Anyway, I felt pretty darn good for a few hours yesterday evening, but I suspect this was a primary fact, not a secondary one. In other words, I think the uptick in my mood was what made me feel open to the notion of self-improvement, not the other way around. But the words did help me focus on the good things, about the outside world, at least, and I felt less hostile and even had a slight “warm glow” feeling.
I also did some extra walking (totaling about 9 and a half miles for the day). And I had about one and a half small mixed drinks in the evening to celebrate (the half was because a moth flew into my drink about halfway through and I poured the rest out). I also ate some leftover Chinese food from Sunday’s lunch, because it would go bad if I waited too long. That latter choice was probably a mistake‒I ate too late in the day, and I have some heartburn now, which is, of course, unpleasant.
Anyway, this morning I got up (though, as always, I’d been waking up on and off for hours) and could not even think the words of my proposed “mantra” to myself. This has happened to me before when I was trying to do positive self-talk. It ends up feeling not like I’m trying to reprogram myself or whatever, but simply that I’m lying to myself. Of course, as the song Billie Jean implies, it is possible for lies to become true, and that’s part of the point of auto-suggestion, e.g., “Every day in every way I am getting better and better.” But so far, today, when I try to do the mental chant, the words turn to sand in my metaphorical throat.
Maybe it’s the heartburn. Maybe it’s because I had an even worse sleep than usual. Or maybe I’m just not able even to say that I love myself unless I’m already in an unusually good mood. Maybe I’m amazed at the way I hate me all the time (ha ha).
I don’t know. I don’t even know why I’m sharing this. But at least partly I want you all to know that I’m not just giving in and imploding. I’m trying to improve; I’m trying not to hate myself and my life. I’ve been trying not to be depressed for a very long time‒for centuries, for millennia, and that’s despite the fact that just 11 days ago I turned 54. [That’s the same age as Matthew Perry (well, he was 2 months and a day older than I)].
Anyway, Happy Halloween, again. I don’t know what you’re all going to do for the day, but hopefully at least some of you will have fun.
*Spoiler alert: it hasn’t lasted even twelve hours.
**I didn’t feel like I needed help loving myself then, though most of the time I deliberately pretended to be egotistical, in what I hoped was a humorous, self-mocking sort of way. I already didn’t actually like myself much, but I didn’t really dwell on it. Still, my “heroes” were usually the villains of stories; I certainly never could imagine myself as any manner of traditional “good guy”. How could something like me be anything but an antagonist? But at least I could be a villain who got stuff done and achieved some kind of progress or something. Nevertheless, I have never seen myself as anything but a potential bad guy, and those were the characters in books and movies and comic books with whom I identified***. It wasn’t until the Harry Potter books really that I found a hero that I could truly admire and find inspiring yet “real”, and a villain for whom I had no significant admiration at all, despite that fact that I did a post about him in the brief series to which I linked above.

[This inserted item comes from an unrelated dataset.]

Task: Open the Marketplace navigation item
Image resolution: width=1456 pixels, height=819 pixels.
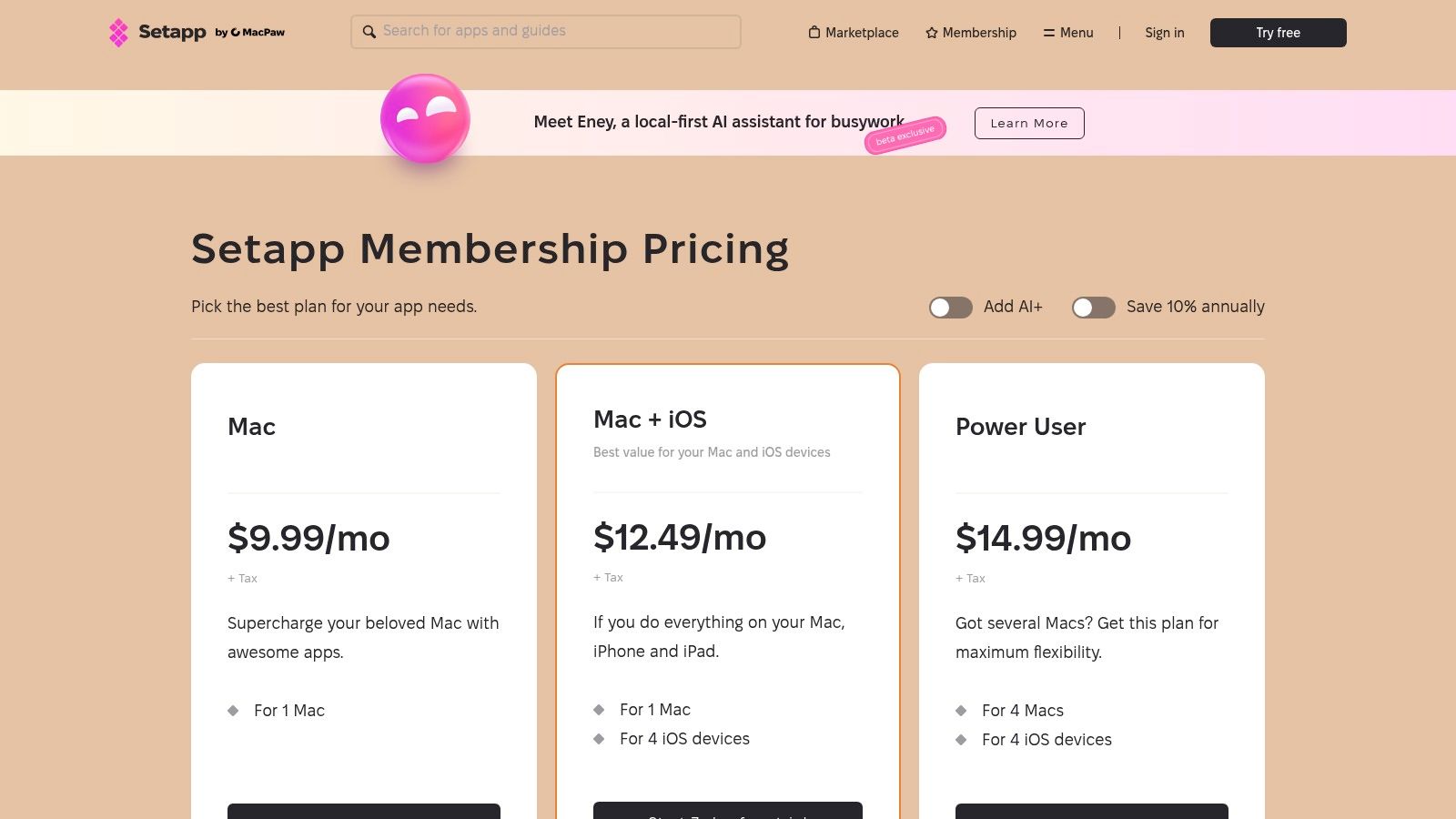Action: click(x=861, y=32)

***It’s amusing when I read or hear clichés about how “nobody sees themselves as the villain” or similar, like in The Talented Mr. Ripley. That’s utter bullshit. People who say or write such things have clearly never explored many potential aspects of human beings and similar-appearing but alien creatures like me (ha ha). Many people see themselves as the bad guys in their lives…and the real bad guys, who are never very inspiring or impressive in real life, only too easily take advantage of such people.